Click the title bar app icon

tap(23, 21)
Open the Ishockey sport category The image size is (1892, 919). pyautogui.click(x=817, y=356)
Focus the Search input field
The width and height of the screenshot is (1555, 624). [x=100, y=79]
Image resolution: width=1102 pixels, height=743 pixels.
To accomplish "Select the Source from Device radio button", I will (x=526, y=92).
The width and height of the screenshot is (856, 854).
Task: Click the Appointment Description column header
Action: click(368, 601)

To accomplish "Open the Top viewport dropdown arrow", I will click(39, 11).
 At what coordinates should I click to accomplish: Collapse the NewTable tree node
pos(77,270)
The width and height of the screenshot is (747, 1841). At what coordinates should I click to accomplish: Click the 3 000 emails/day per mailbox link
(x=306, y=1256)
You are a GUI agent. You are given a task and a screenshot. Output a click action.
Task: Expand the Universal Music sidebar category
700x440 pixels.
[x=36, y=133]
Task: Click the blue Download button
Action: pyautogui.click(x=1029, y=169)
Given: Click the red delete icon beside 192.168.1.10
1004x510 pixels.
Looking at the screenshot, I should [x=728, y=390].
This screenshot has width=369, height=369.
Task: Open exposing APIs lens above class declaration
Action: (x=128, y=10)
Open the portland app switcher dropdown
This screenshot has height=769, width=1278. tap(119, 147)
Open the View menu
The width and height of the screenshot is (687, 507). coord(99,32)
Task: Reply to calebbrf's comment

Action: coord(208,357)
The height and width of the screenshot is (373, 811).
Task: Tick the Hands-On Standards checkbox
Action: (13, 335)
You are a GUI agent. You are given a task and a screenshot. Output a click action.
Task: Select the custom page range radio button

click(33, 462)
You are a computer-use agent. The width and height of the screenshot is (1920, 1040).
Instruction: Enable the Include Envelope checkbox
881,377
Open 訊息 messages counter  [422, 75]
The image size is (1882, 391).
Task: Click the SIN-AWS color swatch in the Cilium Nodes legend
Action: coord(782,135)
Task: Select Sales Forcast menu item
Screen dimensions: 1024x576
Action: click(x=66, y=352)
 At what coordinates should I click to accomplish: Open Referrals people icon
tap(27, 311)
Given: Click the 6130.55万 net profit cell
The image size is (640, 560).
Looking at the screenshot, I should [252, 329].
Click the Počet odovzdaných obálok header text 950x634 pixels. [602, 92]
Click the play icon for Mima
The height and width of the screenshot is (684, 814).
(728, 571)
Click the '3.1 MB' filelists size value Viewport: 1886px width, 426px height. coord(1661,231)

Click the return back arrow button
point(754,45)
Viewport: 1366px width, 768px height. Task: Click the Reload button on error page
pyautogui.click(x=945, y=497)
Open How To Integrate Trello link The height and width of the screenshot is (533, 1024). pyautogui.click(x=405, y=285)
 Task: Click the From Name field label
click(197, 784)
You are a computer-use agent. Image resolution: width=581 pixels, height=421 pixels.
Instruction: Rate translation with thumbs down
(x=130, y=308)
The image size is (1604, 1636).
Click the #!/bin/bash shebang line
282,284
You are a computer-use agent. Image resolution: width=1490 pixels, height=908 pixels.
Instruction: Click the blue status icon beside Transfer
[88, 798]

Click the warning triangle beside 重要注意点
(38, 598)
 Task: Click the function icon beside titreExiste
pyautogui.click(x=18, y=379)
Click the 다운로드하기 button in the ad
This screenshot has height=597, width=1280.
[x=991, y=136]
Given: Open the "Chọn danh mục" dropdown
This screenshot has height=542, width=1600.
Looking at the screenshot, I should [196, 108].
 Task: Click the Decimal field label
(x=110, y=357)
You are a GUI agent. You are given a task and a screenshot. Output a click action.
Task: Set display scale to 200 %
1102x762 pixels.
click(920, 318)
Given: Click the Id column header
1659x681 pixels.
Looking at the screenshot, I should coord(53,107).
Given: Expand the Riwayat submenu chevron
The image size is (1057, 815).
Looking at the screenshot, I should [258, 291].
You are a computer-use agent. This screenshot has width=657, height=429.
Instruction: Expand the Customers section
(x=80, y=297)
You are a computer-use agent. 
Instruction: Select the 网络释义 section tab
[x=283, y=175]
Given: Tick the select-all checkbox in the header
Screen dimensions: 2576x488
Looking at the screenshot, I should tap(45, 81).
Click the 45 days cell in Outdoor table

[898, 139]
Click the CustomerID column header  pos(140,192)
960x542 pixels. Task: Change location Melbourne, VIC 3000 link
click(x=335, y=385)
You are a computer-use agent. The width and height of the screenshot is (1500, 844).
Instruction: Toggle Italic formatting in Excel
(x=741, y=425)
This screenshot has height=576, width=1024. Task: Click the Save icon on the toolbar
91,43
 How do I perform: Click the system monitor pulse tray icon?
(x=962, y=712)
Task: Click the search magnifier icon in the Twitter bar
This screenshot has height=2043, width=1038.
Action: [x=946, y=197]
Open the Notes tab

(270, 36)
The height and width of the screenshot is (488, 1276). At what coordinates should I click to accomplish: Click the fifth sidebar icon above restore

[What you will do]
Exactly as they appear above, copy out all the records.

[Output of the exercise]
Click the title bar app icon

tap(23, 21)
Open the Ishockey sport category The image size is (1892, 919). pyautogui.click(x=817, y=356)
Focus the Search input field
The width and height of the screenshot is (1555, 624). [x=100, y=79]
Image resolution: width=1102 pixels, height=743 pixels.
To accomplish "Select the Source from Device radio button", I will (x=526, y=92).
The width and height of the screenshot is (856, 854).
Task: Click the Appointment Description column header
Action: click(368, 601)

To accomplish "Open the Top viewport dropdown arrow", I will click(39, 11).
 At what coordinates should I click to accomplish: Collapse the NewTable tree node
pos(77,270)
The width and height of the screenshot is (747, 1841). At what coordinates should I click to accomplish: Click the 3 000 emails/day per mailbox link
(x=306, y=1256)
You are a GUI agent. You are given a task and a screenshot. Output a click action.
Task: Expand the Universal Music sidebar category
700x440 pixels.
[x=36, y=133]
Task: Click the blue Download button
Action: pyautogui.click(x=1029, y=169)
Given: Click the red delete icon beside 192.168.1.10
1004x510 pixels.
Looking at the screenshot, I should [x=728, y=390].
This screenshot has width=369, height=369.
Task: Open exposing APIs lens above class declaration
Action: (x=128, y=10)
Open the portland app switcher dropdown
This screenshot has height=769, width=1278. tap(119, 147)
Open the View menu
The width and height of the screenshot is (687, 507). coord(99,32)
Task: Reply to calebbrf's comment

Action: coord(208,357)
The height and width of the screenshot is (373, 811).
Task: Tick the Hands-On Standards checkbox
Action: (13, 335)
You are a GUI agent. You are given a task and a screenshot. Output a click action.
Task: Select the custom page range radio button

click(33, 462)
You are a computer-use agent. The width and height of the screenshot is (1920, 1040).
Instruction: Enable the Include Envelope checkbox
881,377
Open 訊息 messages counter  [422, 75]
The image size is (1882, 391).
Task: Click the SIN-AWS color swatch in the Cilium Nodes legend
Action: coord(782,135)
Task: Select Sales Forcast menu item
Screen dimensions: 1024x576
Action: click(x=66, y=352)
 At what coordinates should I click to accomplish: Open Referrals people icon
tap(27, 311)
Given: Click the 6130.55万 net profit cell
The image size is (640, 560).
Looking at the screenshot, I should [252, 329].
Click the Počet odovzdaných obálok header text 950x634 pixels. [602, 92]
Click the play icon for Mima
The height and width of the screenshot is (684, 814).
(728, 571)
Click the '3.1 MB' filelists size value Viewport: 1886px width, 426px height. coord(1661,231)

Click the return back arrow button
point(754,45)
Viewport: 1366px width, 768px height. Task: Click the Reload button on error page
pyautogui.click(x=945, y=497)
Open How To Integrate Trello link The height and width of the screenshot is (533, 1024). pyautogui.click(x=405, y=285)
 Task: Click the From Name field label
click(197, 784)
You are a computer-use agent. Image resolution: width=581 pixels, height=421 pixels.
Instruction: Rate translation with thumbs down
(x=130, y=308)
The image size is (1604, 1636).
Click the #!/bin/bash shebang line
282,284
You are a computer-use agent. Image resolution: width=1490 pixels, height=908 pixels.
Instruction: Click the blue status icon beside Transfer
[88, 798]

Click the warning triangle beside 重要注意点
(38, 598)
 Task: Click the function icon beside titreExiste
pyautogui.click(x=18, y=379)
Click the 다운로드하기 button in the ad
This screenshot has height=597, width=1280.
[x=991, y=136]
Given: Open the "Chọn danh mục" dropdown
This screenshot has height=542, width=1600.
Looking at the screenshot, I should [196, 108].
 Task: Click the Decimal field label
(x=110, y=357)
You are a GUI agent. You are given a task and a screenshot. Output a click action.
Task: Set display scale to 200 %
1102x762 pixels.
click(920, 318)
Given: Click the Id column header
1659x681 pixels.
Looking at the screenshot, I should coord(53,107).
Given: Expand the Riwayat submenu chevron
The image size is (1057, 815).
Looking at the screenshot, I should [258, 291].
You are a computer-use agent. This screenshot has width=657, height=429.
Instruction: Expand the Customers section
(x=80, y=297)
You are a computer-use agent. 
Instruction: Select the 网络释义 section tab
[x=283, y=175]
Given: Tick the select-all checkbox in the header
Screen dimensions: 2576x488
Looking at the screenshot, I should tap(45, 81).
Click the 45 days cell in Outdoor table

[898, 139]
Click the CustomerID column header  pos(140,192)
960x542 pixels. Task: Change location Melbourne, VIC 3000 link
click(x=335, y=385)
You are a computer-use agent. The width and height of the screenshot is (1500, 844).
Instruction: Toggle Italic formatting in Excel
(x=741, y=425)
This screenshot has height=576, width=1024. Task: Click the Save icon on the toolbar
91,43
 How do I perform: Click the system monitor pulse tray icon?
(x=962, y=712)
Task: Click the search magnifier icon in the Twitter bar
This screenshot has height=2043, width=1038.
Action: [x=946, y=197]
Open the Notes tab

(270, 36)
The height and width of the screenshot is (488, 1276). At what coordinates should I click to accomplish: Click the fifth sidebar icon above restore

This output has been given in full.